Voters in Ireland and the Czech Republic have been to the polls on the second day of voting for the European elections. Over four days, some 388 million Europeans are eligible to vote for 751 members of the parliament.
In Ireland, 41 candidates were chasing eleven seats in the European Parliament. Local authority elections were also held on Friday as polling stations reported turnout of over 30 percent in some areas although turnout in Dublin was lower, at about 25 percent.
Voter resentment over EU-imposed limits on public spending were expected to see a boost for anti-austerity candidates from Ireland's Sinn Fein.

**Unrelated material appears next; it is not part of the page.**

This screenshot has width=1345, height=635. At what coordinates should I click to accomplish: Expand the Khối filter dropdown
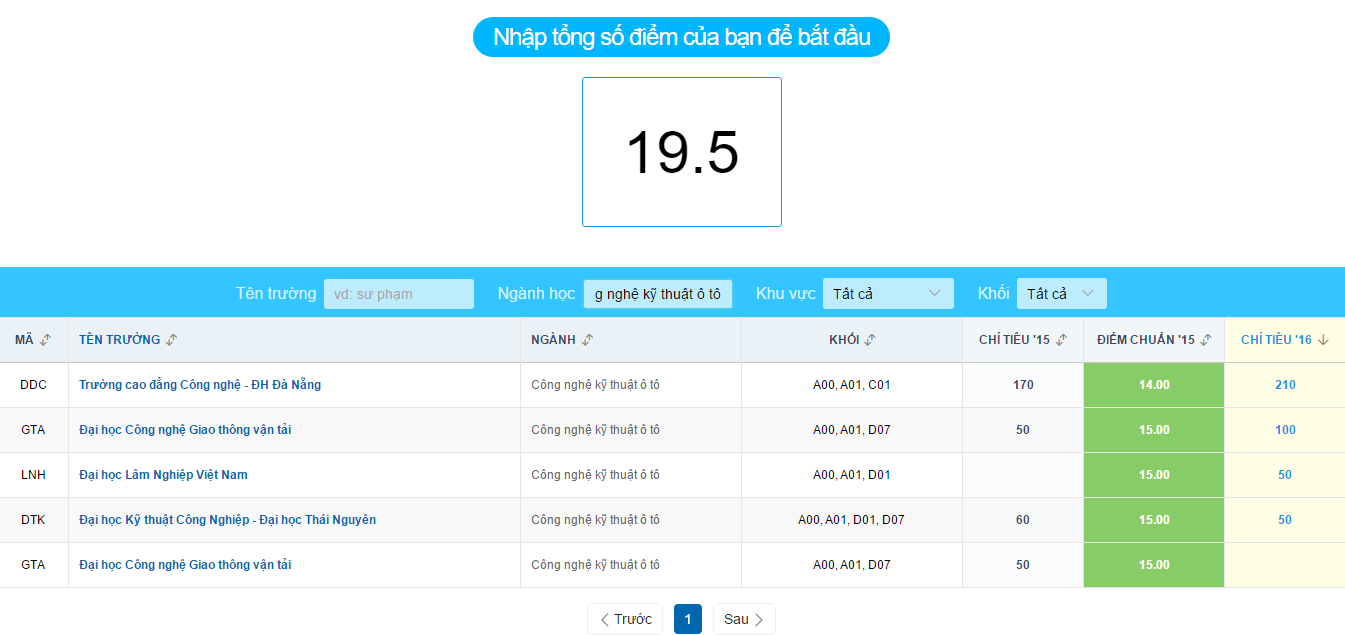tap(1061, 293)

In the Czech Republic a total of 21 MEPs were to be elected, with the populist ANO party poised for victory ahead of the leftwing Social Democrats.
Some 388 million Europeans are eligible to vote for 751 members of the parliament, which is an equal co-legislator with member governments on most EU laws.
Latvia, Malta and Slovakia have their polls on Saturday, while Germany, France, Italy and the remaining EU countries are to vote Sunday. There are no official results anywhere in the EU until 23:00 in Brussels (2100 UTC) on Sunday.
EU's top job
Europe's main political groupings have agreed in principle that the candidate of the party topping the poll - either center right Jean-Claude Juncker or socialist Martin Schulz - should be the nominee to succeed Jose Manuel Barroso as President of the European Commission.
The EU treaty says the European Council of EU leaders must propose a candidate "taking into account" the parliamentary election and after appropriate consultations.
German Chancellor Angela Merkel has backed Juncker in principle but also said it could take weeks of negotiation before a candidate emerged.